Patrick Kersalé, ethno-archéo-musicologue et musicien passionné, a consacré plus de trois décennies à l'étude et à la préservation des musiques traditionnelles à travers le monde. Depuis 1991, son travail l'a mené dans une quarantaine de pays répartis sur quatre continents, où il a documenté avec soin les pratiques musicales locales par le biais de photographies, d'enregistrements audio et de vidéos.
Chercheur prolifique, Kersalé a produit un important corpus de publications, allant des CD aux livres, en passant par des DVD, des films, des articles scientifiques et des outils pédagogiques. Son expertise s'étend également à la scène, où il se produit en tant que musicien, ainsi qu'au domaine de l'éducation, partageant ses connaissances lors de conférences et d'ateliers.
Depuis 2009, Kersalé s'est particulièrement investi dans l'étude des instruments de musique de l'époque angkorienne. Sa méthodologie rigoureuse combine l'analyse de l'iconographie, l'étude des inscriptions épigraphiques et l'examen minutieux des vestiges archéologiques. Ce travail de fond lui a permis de reconstituer des instruments de l'Empire khmer datant du VIIe au XVIe siècle, incluant diverses harpes, cithares, cymbales, tambours, trompes et conques.
Son expertise est reconnue au niveau international, comme en témoignent les missions qui lui ont été confiées par l'UNESCO et le Ministère de la Culture et des Beaux-Arts du Cambodge.
Kersalé est également membre de plusieurs organisations prestigieuses, dont la Société des Explorateurs Français, la SACEM, la SCAM et la SPEDIDAM, soulignant la reconnaissance de son expertise dans les domaines de l'exploration culturelle et de la création musicale.
Sauvegarder le patrimoine immatériel des sociétés indigènes et le porter à la connaissance du plus grand nombre, tel est le chemin sur lequel s'est engagé Patrick Kersalé depuis quelques années. Réalisme et pragmatisme autour d'une démarche associant technologie et traditionalisme…
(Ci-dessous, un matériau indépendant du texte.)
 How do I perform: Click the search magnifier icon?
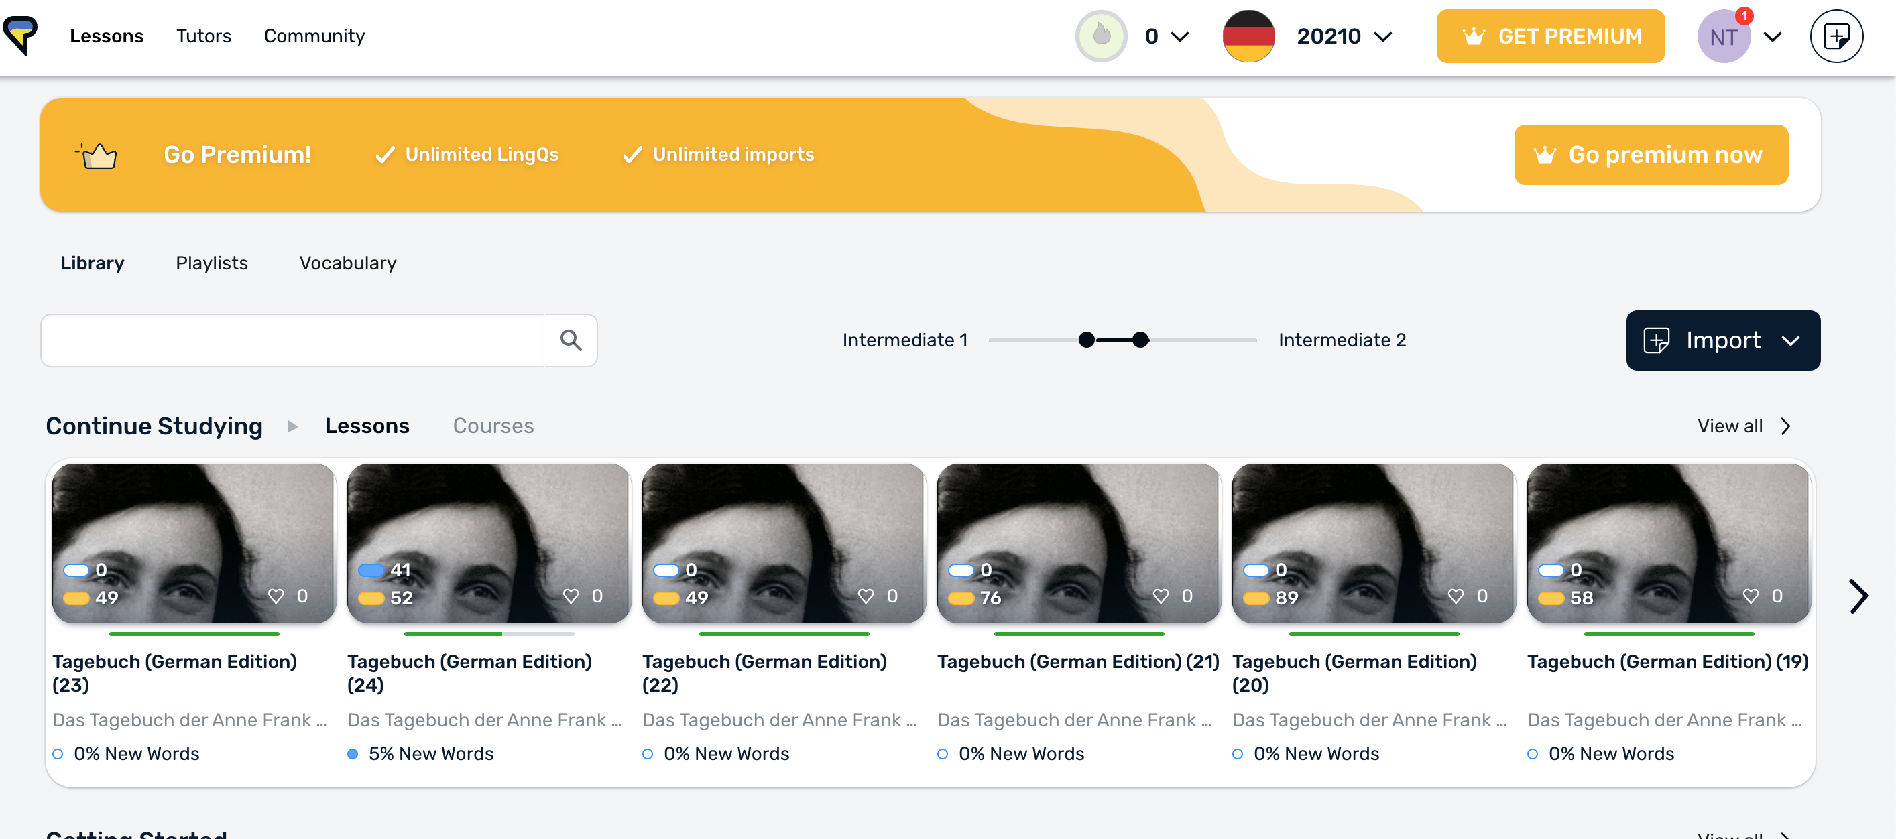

Voyageur au long cours depuis une décennie, je cherchais simplement, au début de cette aventure, à voyager différemment, à découvrir l'autre, à entretenir des relations plus profondes avec les êtres rencontrés. Sur ce point, la réalité a dépassé le rêve. Je me suis lié d'amitié et travaille avec des personnages de légendes : un roi africain, des sorciers, des devins, mais aussi avec tous ces anonymes, derniers détenteurs de connaissances ancestrales transmises par la seule tradition orale. J'ai eu la chance d'assister à ce que plus personne ne verra jamais plus car, à chaque seconde qui passe, un vieux trépasse, emportant à jamais vers l'au-delà ce qu'il n'a pu transmettre faute d'interlocuteur attentif. Par bonheur, j’ai parfois été ce messager qui passe ici à temps pour recueillir et sauvegarder une parole, une musique. Chacun de ces instants vécus dans les campagnes africaines ou d’Asie du Sud-Est sont emprunts de la même magie, de cette sensation privilégiée d'être utile.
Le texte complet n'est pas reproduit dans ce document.